Eliana Caminada
20 de setembro de 2016 às 19:06 ·
Hoje fui assistir a um ensaio de palco de Shéhérazade e fiquei refletindo sobre a imensa dificuldade de dançar uma obra tão paradigmática dentro da história do ballet do século XX. Um ballet estilístico em que a grande dificuldade representa, não o treinamento técnico do bailarino de hoje, mas, ao contrário, expressar o que consideram simples e fácil.
O virtuosismo do século XXI não serve para nada diante da necessidade da sensualidade, da sinuosidade, dos cambrés e épaulements de cada elemento em cena. Esse é o momento de comer o remontador com os olhos e os ouvidos, de forma a conseguir expressar através do corpo uma época de busca, não apenas de passos novos, mas de um novo espírito, de movimentos inusuais, novos e complicados sim, para nós. É necessário tentar conhecer um momento extraordinário, em que o ballet rompia com seus modelos já consagrados e esgotados para sobreviver como uma arte maior, indicadora de novos caminhos, de novas concepções de criações e espetáculos.
Mikhail Fokine não foi tão somente um novo coreógrafo surgido do seio da grande arte russa da dança, com sólida formação acadêmica e bagagem artística. Ele foi um revolucionário, um farol que percebeu que um novo tempo havia chegado. Suas ideias sobre a dança (“… o ballet deve ter uma unidade completa de expressão, uma unidade composta da união harmoniosa dos três elementos – música, pintura e a arte plástica … a dança deve ser interpretativa, deve explicar o espírito e jamais degenerar em meros movimentos de ginástica …”) precederam até mesmo a ida de Isadora Duncan à Rússia, embora seja indiscutível que a liberdade de dança de Isadora lhe provocou imensa perplexidade.
As ideias de Fokine se realizariam plenamente nos Ballets Russes de Sergei Diaghilev.

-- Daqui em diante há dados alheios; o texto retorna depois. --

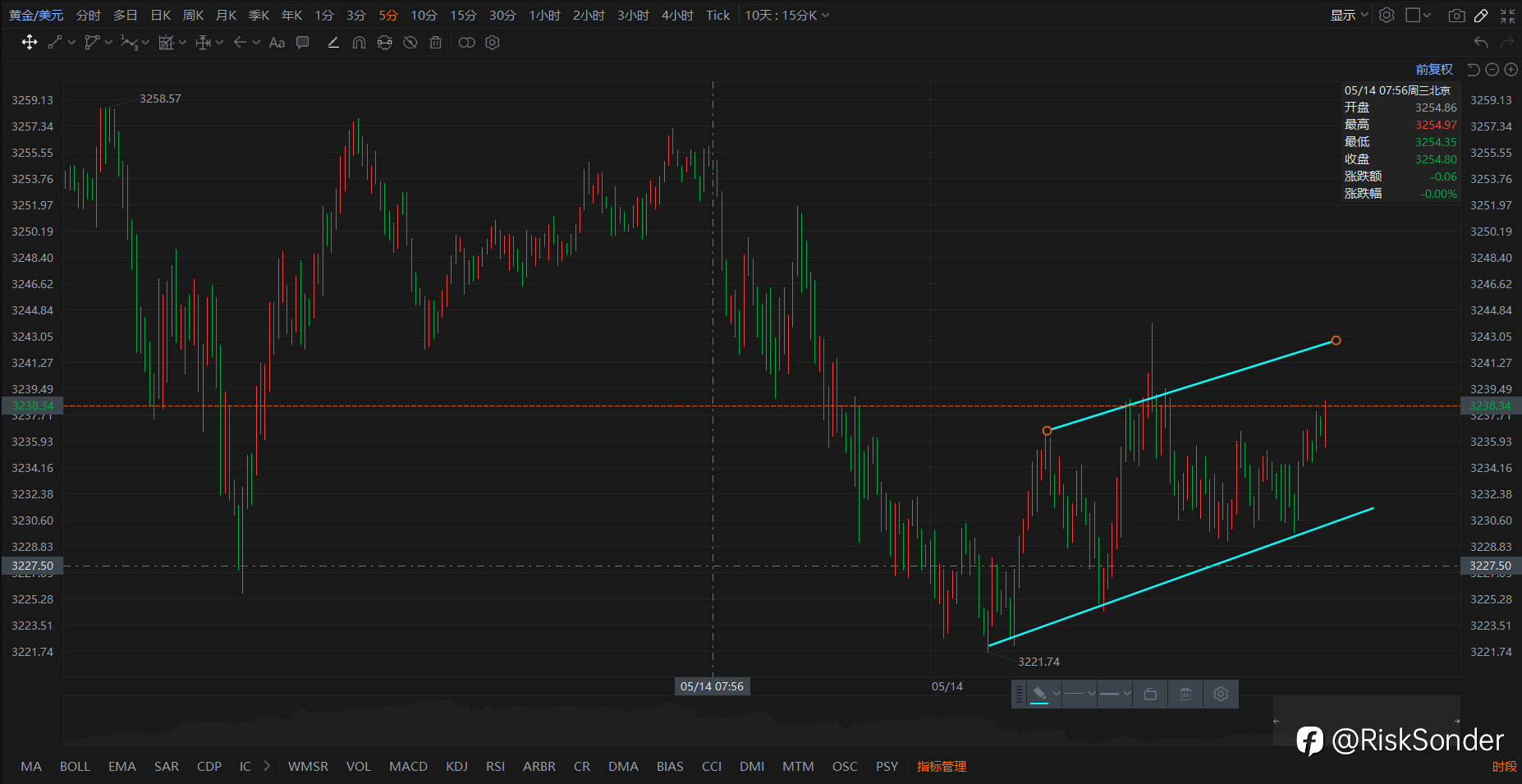Click the 前复权 adjustment link
The height and width of the screenshot is (784, 1522).
[1434, 70]
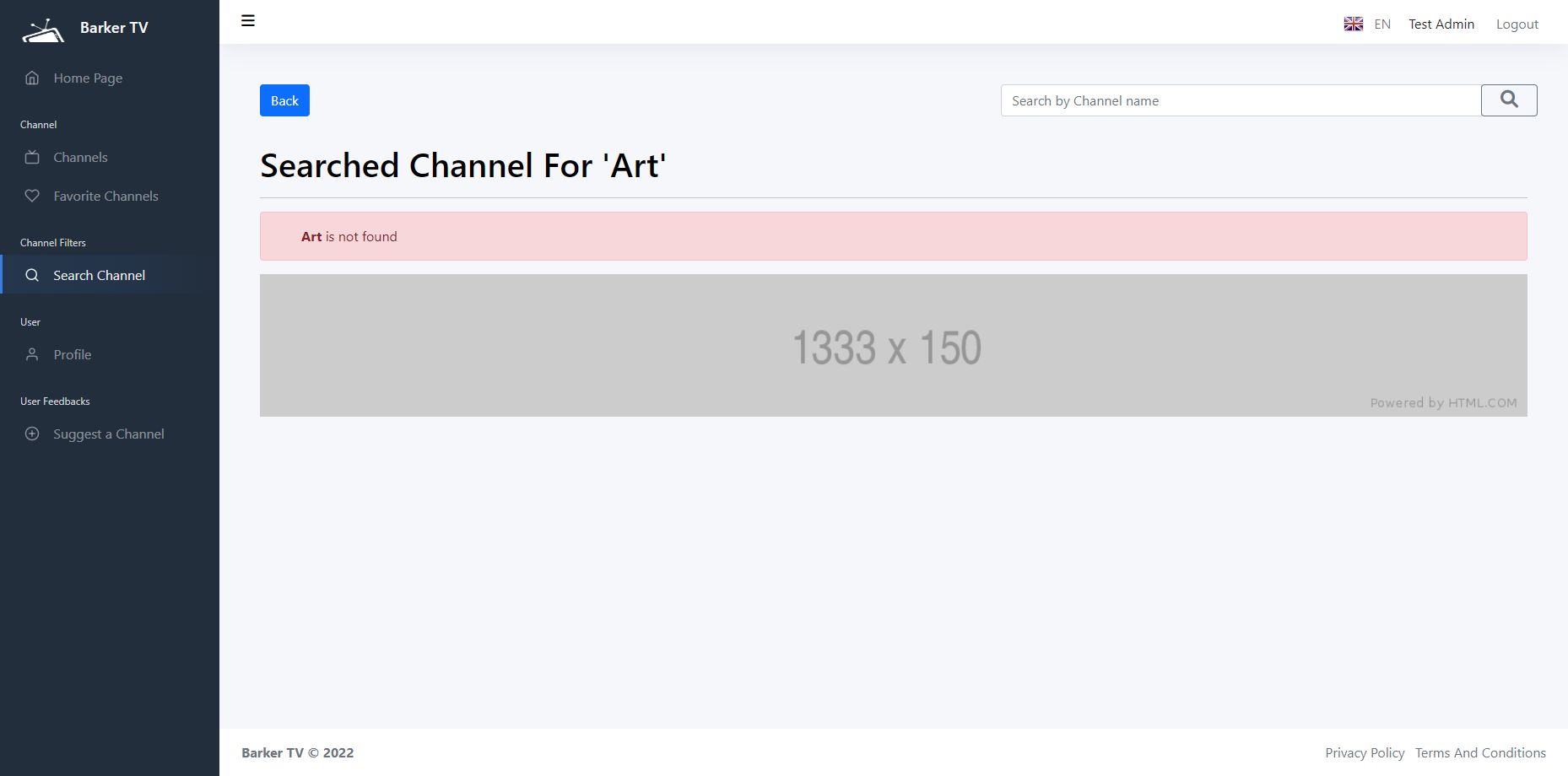Focus the Search by Channel name field
The height and width of the screenshot is (776, 1568).
[x=1241, y=100]
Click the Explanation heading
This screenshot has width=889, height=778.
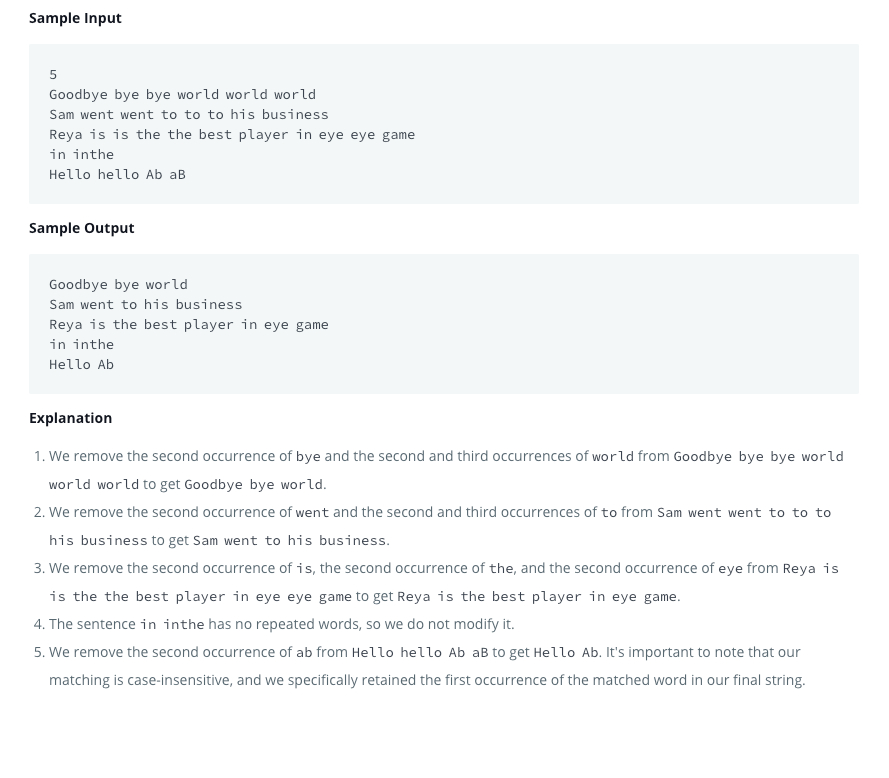[70, 418]
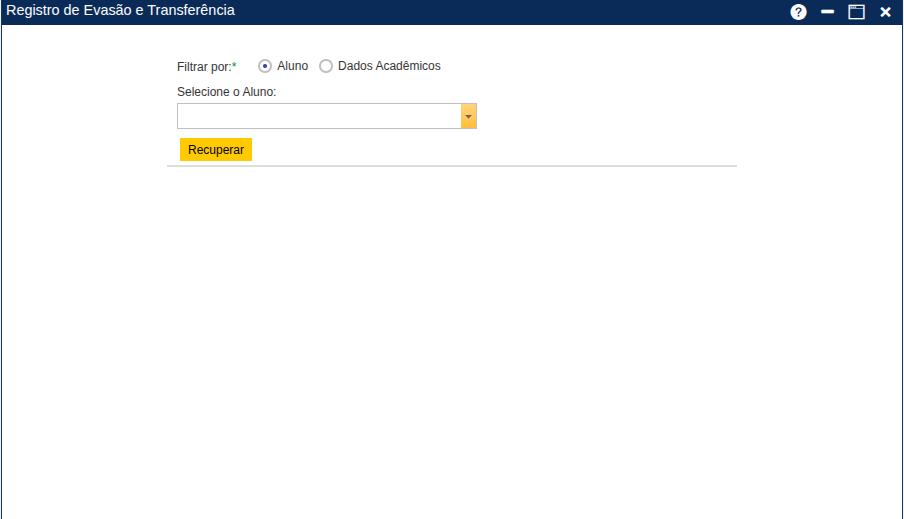Open the help question mark icon

coord(798,12)
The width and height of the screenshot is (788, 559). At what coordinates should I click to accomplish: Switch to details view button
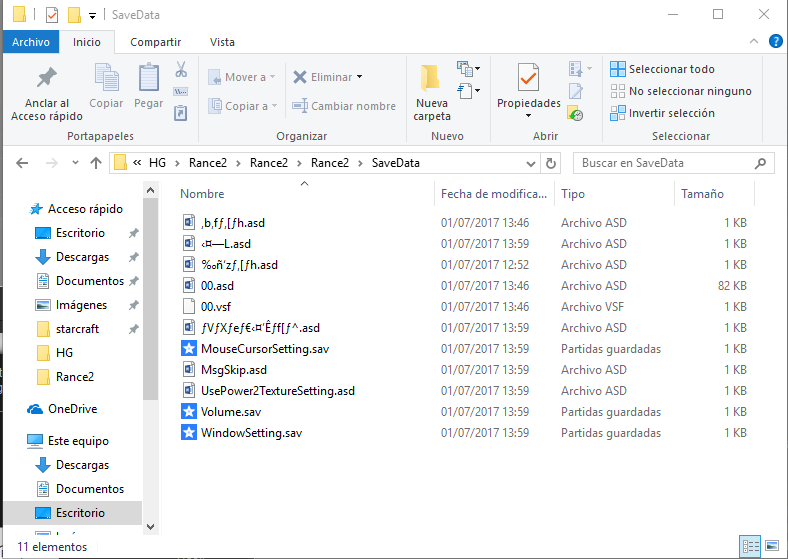click(x=749, y=546)
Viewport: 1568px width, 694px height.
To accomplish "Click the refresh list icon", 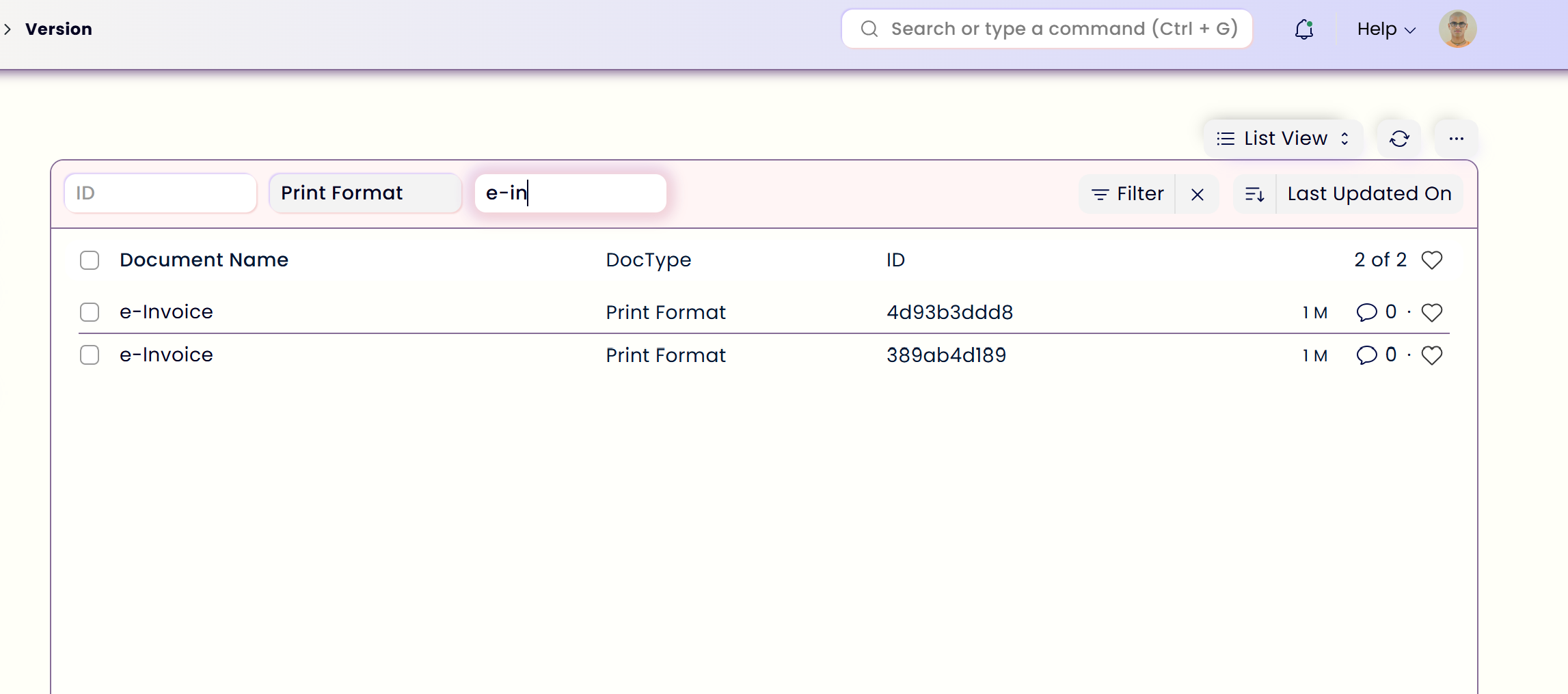I will coord(1399,139).
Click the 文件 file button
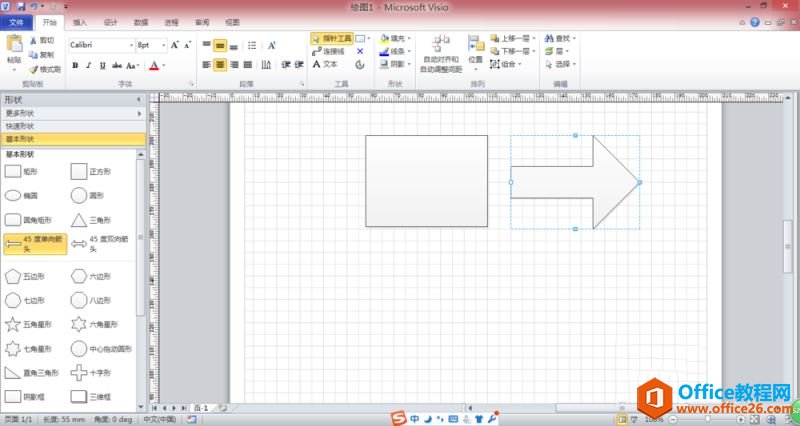The width and height of the screenshot is (800, 426). tap(17, 21)
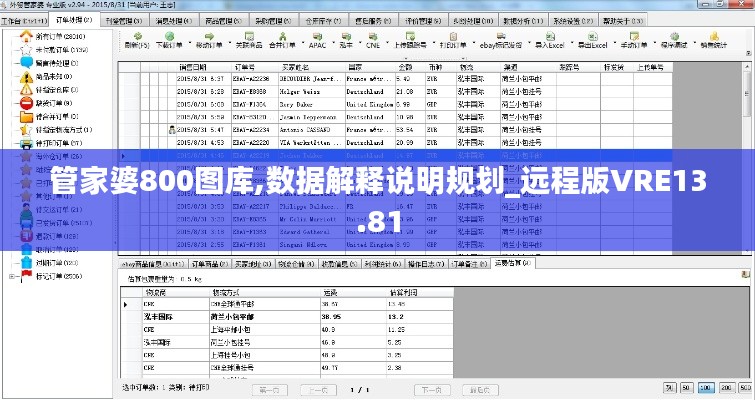Image resolution: width=755 pixels, height=400 pixels.
Task: Expand the flagged orders tree node
Action: point(12,276)
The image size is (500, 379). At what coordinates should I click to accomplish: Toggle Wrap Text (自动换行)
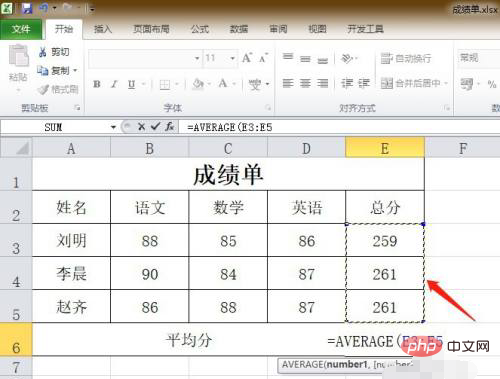(406, 59)
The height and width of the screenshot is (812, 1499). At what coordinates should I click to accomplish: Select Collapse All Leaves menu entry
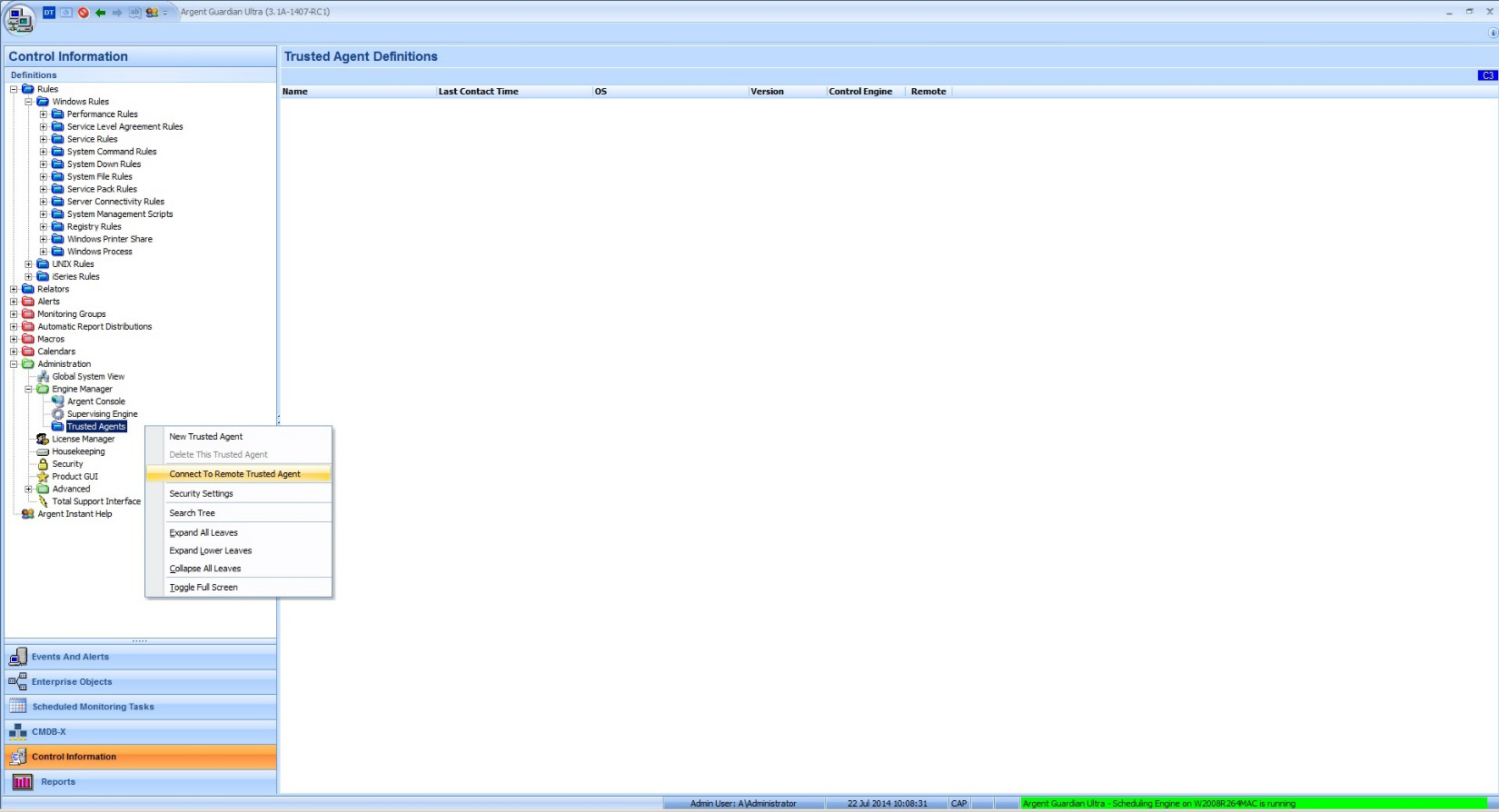click(x=204, y=569)
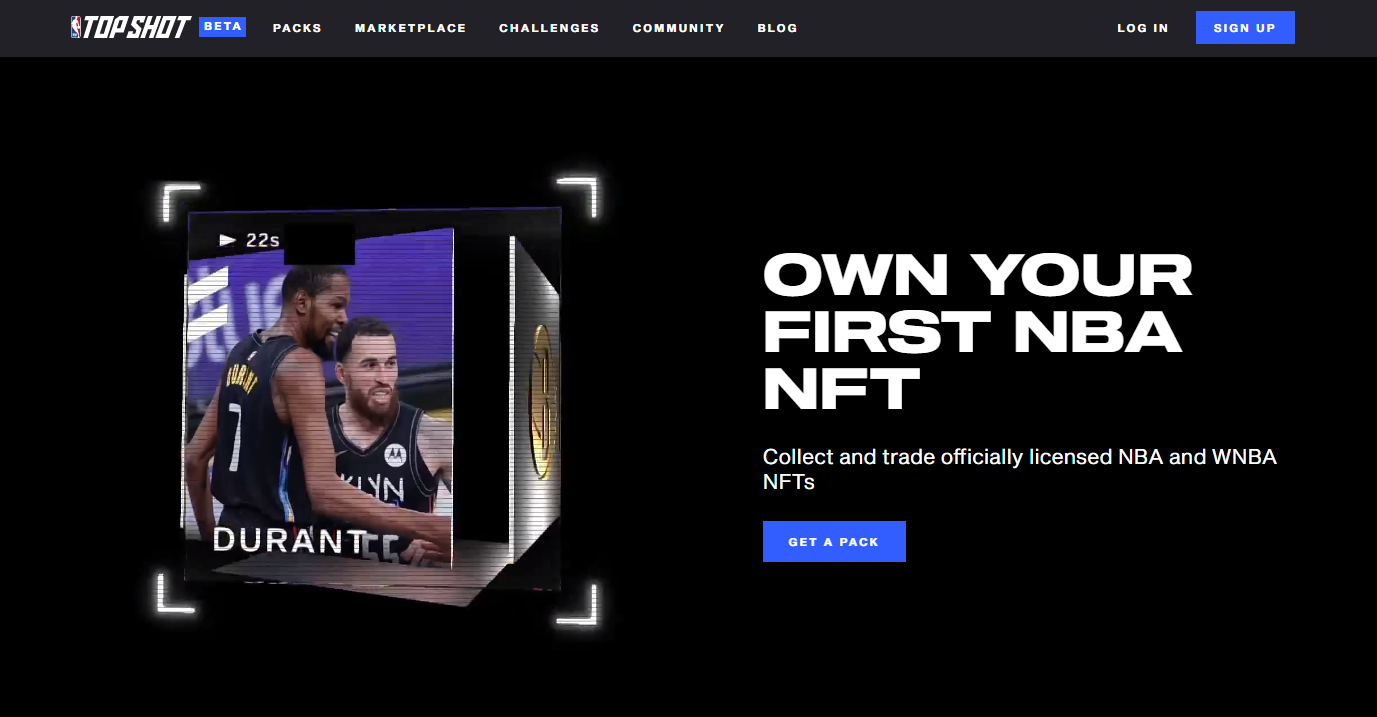The height and width of the screenshot is (717, 1377).
Task: Open the Packs menu item
Action: pos(297,28)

Com Diaghilev el entrou em contato com a intelectualidade francesa e essa erudição estaria sempre presente em sua obra.
Vou me permitir, aqui, reproduzir os cinco pontos de Fokine publicou em Londres em 1914 e que o tornaram o “pai da moderna concepção de espetáculos cênicos”. São eles:
1. Conceber, para cada coreografia, movimentos que correspondam ao tema, período e música ao invés de apenas formular combinações de passos tradicionais.
2. Gestos e mímicas só têm sentido no ballet moderno, quando a serviço da ação dramática.
3. O corpo do bailarino deve ter expressividade da cabeça aos pés, sem pontos considerados mortos. No ballet moderno, os gestos de dança clássica somente se justificam quando o estilo o requer.
4. O conjunto não é meramente ornamental; a expressão corporal é necessária tanto nos solistas quanto no conjunto quanto na totalidade dos participantes que se movimentam em cada cena.
5. A dança deve permanecer em condição de igualdade com os demais fatores do ballet. Estes não devem mais se impor à dança nem deve a dança ser independente. Música de “ballet” não mais existe mas simplesmente música, boa música. Eliminem-se “tutus”, sapatilhas e malhas cor de rosa sem sentido cênico ligado à obra. Tudo deve ser inventado a cada instante, ainda que as bases da invenção estejam estabelecidas numa tradição centenária.